Ugh, It's A Bug: Health Risks From Mosquitos, Ticks Creep Up




Since 1897, when a mosquito was first found to be carrying malaria, the relationship between insects and human disease has been well-established.

Yet we don’t normally think of bug-fighters as healthcare warriors.

So, as my area of the country (the Northeast) prepares for a fight against expected mosquito and tick infestations, let’s salute those bug-fighters, whether they come in the form of consumer insecticides or human exterminators.

On the CPG front, Procter & Gamble’s natural insecticide Zevo, which last year launched its first national ads for its “people-friendly” Flying Insect Trap and Multi Insect Killing Spray, has just expanded with a line of On-Body Mosquito + Tick Repellents



Available in three forms -- aerosol, pump spray and lotion -- all “have been formulated to repel ticks that may carry Lyme disease in addition to mosquitoes that may carry Zika, Chikungunya, Dengue fever and West Nile,” P&G says.

That’s speaking my language, since the 90-year-old National Pest Management Association (NPMA), representing more than 5,500 exterminators across the country, has just published a mainstay in its marketing arsenal: the biannual Bug Barometer. And it’s not a pretty picture.

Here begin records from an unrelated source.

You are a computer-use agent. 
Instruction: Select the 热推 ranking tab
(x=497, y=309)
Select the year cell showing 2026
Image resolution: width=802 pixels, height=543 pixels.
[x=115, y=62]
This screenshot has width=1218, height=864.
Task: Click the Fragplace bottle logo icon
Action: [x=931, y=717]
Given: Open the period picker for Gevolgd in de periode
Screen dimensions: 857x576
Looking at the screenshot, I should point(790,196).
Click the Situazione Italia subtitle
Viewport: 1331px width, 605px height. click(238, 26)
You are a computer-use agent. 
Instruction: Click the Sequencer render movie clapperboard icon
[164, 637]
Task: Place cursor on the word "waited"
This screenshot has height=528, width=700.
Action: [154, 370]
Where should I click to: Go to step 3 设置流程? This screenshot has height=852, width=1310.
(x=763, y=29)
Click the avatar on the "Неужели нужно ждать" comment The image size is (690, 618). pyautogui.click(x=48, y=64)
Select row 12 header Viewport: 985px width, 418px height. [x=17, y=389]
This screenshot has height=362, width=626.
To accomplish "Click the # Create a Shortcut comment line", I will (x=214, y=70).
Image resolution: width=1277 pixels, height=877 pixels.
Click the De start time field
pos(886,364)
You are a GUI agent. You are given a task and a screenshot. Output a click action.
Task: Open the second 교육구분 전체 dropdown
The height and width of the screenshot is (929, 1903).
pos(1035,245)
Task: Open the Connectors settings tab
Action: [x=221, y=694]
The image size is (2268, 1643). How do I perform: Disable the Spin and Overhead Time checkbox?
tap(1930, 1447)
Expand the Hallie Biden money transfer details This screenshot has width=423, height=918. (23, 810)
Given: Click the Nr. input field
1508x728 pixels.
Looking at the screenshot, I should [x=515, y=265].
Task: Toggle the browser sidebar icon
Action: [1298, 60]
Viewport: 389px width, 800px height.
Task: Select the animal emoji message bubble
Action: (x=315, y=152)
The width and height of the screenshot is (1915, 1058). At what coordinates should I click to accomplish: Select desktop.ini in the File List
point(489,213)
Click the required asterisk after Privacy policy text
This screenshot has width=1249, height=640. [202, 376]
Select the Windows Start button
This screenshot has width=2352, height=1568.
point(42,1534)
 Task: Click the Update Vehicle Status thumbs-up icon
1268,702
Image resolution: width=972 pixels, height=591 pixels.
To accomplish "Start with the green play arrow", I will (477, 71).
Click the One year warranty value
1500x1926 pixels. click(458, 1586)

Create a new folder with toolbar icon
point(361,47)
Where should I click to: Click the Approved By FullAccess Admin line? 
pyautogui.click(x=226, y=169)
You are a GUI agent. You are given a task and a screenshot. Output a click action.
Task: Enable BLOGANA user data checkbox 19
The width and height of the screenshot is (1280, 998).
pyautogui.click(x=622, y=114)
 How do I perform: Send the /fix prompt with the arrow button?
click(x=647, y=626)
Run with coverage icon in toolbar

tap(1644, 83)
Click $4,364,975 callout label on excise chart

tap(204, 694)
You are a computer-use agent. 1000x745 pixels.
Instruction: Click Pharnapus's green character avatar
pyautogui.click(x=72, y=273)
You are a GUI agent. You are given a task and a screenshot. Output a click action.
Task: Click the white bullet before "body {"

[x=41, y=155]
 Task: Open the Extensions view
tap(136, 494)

Based on weather patterns, long-term forecasts and pest biology, the Association says that tick, mosquito and termite populations are expected to thrive in the Northeast this spring and summer. “These pests are a serious concern as they can transmit dangerous diseases and cause structural damage to your home,” Jim Fredericks, NPMA’s senior vice president of public affairs, said in a statement.

To help get the word out about the health hazards of pests, NPMA also offers several :30 and :60 PSAs, which direct viewers to “get the facts” at its website, The group has even produced several video series, including most recently the six-part animated “Invasive Species,” examining bugs like the Asian longhornedtick.

NPMA has also launched a website completely devoted to ticks, as well as a “Tick Talk” video series.

Living in Brooklyn, I was already on guard, due to NPMA’s February release of its biannual Vector Sectors list of the top 10 U.S. cities with the greatest risk of increased infestation by “vector” critters -- those bugs that  carry diseases.

New York City made the list, thanks to a milder than usual winter resulting in more ticks “being active on warm days in the late winter and early spring.”

At around the same time last month, I also received a press release with the following ominous headline: “Climate change likely to turn New York into a breeding ground for dengue-carrying mosquitoes.”

This news came from 10-year-old BlueDot, which describes itself as “a leading artificial and human intelligence organization for detecting, assessing, and responding to global infectious disease threats.”

BlueDot, which says it “correctly identified many of the first international cities in which [COVID] would first emerge,” expects Aedes genus mosquitos to move north over the next 10 years as global warming increases, potentially exposing 40 million people in New York, Beijing, London and Toronto alone to such diseases as dengue, Zika, yellow fever and chikungunya.

“The results underline the need for education on mosquito-borne diseases,” BlueDot says, “and procurement of medical and safety countermeasures such as insect repellent, removal of standing water, appropriate clothing or netting, and vaccinations (where applicable).”

I’d add exterminators to that list, but mostly -- due to the brand’s promised non-sticky and odorless properties -- I expect to protect my health by loading  up on Zevo.